* Problem
Extend the LED tube design notes below, picking up right after their last sentence.

* Text under study
--

Here is where I am so far with design considerations.

I've ordered the LED strips which will take a couple of months to get here, and also a tube.

Any comments much appreciated. I'm sure I'm missing lots of things.


Mechanical
Requirement
Solution
Comments
Tube
I wanted easy to stack and transport, and good heat dissipation. These will hopefully be ideal. I can cut them down from 2m if I need to. They were also not very expensive.
LED layout
Undecided
I expect it will be 3 strips wide by approx 100 LEDs (2 universes). I will see if 6 strips wide by 100 LEDs (4 Universes) if this fits in the fixture.
LED strip mounting
Undecided
I'm not sure if the tape on the back of the LEDs will be sticky enough for the aluminium fixture. So possibly combined with hotmelt glue gun.
Base
Undecided
Probably a painted OSB3 or plywood base. With levelling legs like Jack has! Needs to safely incorporate the PSU, wifi AP, and LED controller.
Mechanical fixing between tube and base
Undecided
The tube is long, so it needs some mechanical reinforcement I think between it and the base. Not sure how to do this yet. Alternatively I wonder if I could attach magnetic plates to the edge of the tube and the base rather than a proper fixing.

--

* Available data

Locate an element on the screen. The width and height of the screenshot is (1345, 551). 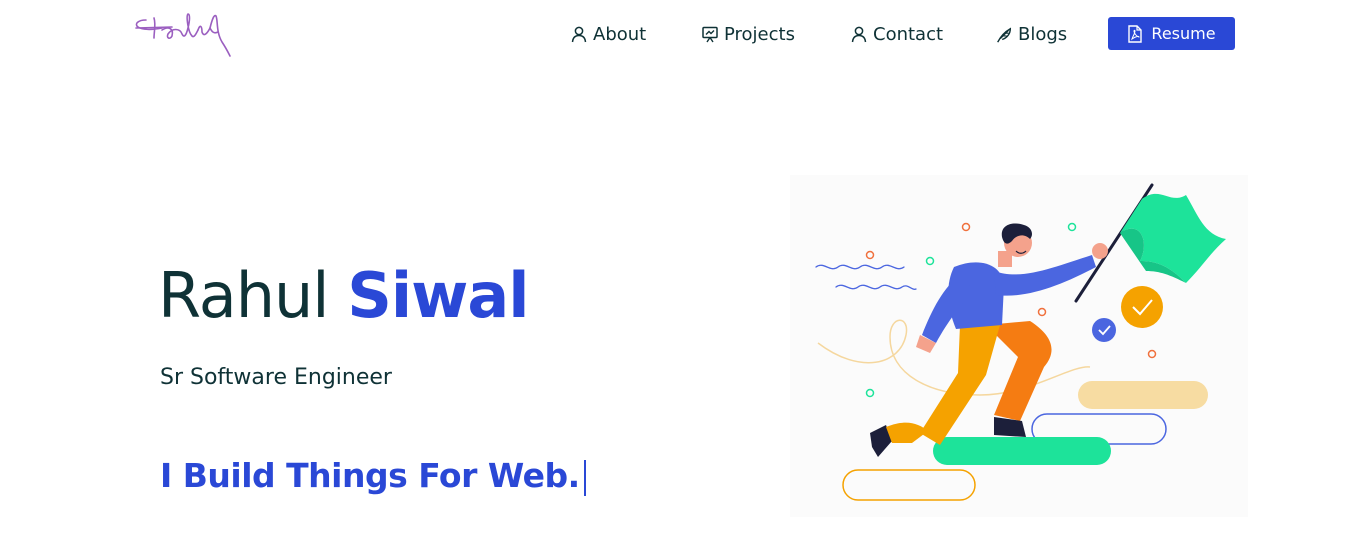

--

* Answer to the exercise
Electrical
LED Strips
5m, white backing, 60 LEDs per metre, IP30.
Mains voltage (240V) connectors
IEC c13 c14
Standard "kettle" leads. I want to be able to plug one tube into the next, so the fixture will have an in and out IEC connector, like DMX lights.
WiFi
Mikrotik hAP ac lite
I want to have wifi capability with cable backup. I also want to be able to plug one tube into the next, so need at least 3 ethernet ports. One for network in, one for network out, one for the LED controller. I also want the wifi to operate on 5GHz as 2.4 can get congested. I don't want changes in wifi standards to make the LED controller obsolete, so the wifi device will be separate from the LED controller. I use Mikrotik switches and routers in the rest of my house.
LED Power distribution
Undecided
Will start by testing single 5v power feed at bottom of tube for each of the 3 strips. If I get colour or brightness problems at the top of the tube, then I'll run solidcore 2.5mm power cable (UK house wiring standard) up to the top of the tube and power the strips there as well.
LED Controller
Undecided
I'm looking at either http://smartshow.lighting/netws-340/ or the 4 universe equivalent
or the https://dmxking.com/led-pixel-control/ledmx4-pro. Needs to be Ethernet, and probably sACN.
Low voltage (5V + data) connectors 
Undecided
I use Anderson Powerpole for other hobbies, which are stackable so they would be my default. Speakon is an alternative from Jack's thread but very expensive.
PSU
Undecided
Power requirement is either 100W or 200W depending on number LEDs. Probably use a 5V Meanwell PSU.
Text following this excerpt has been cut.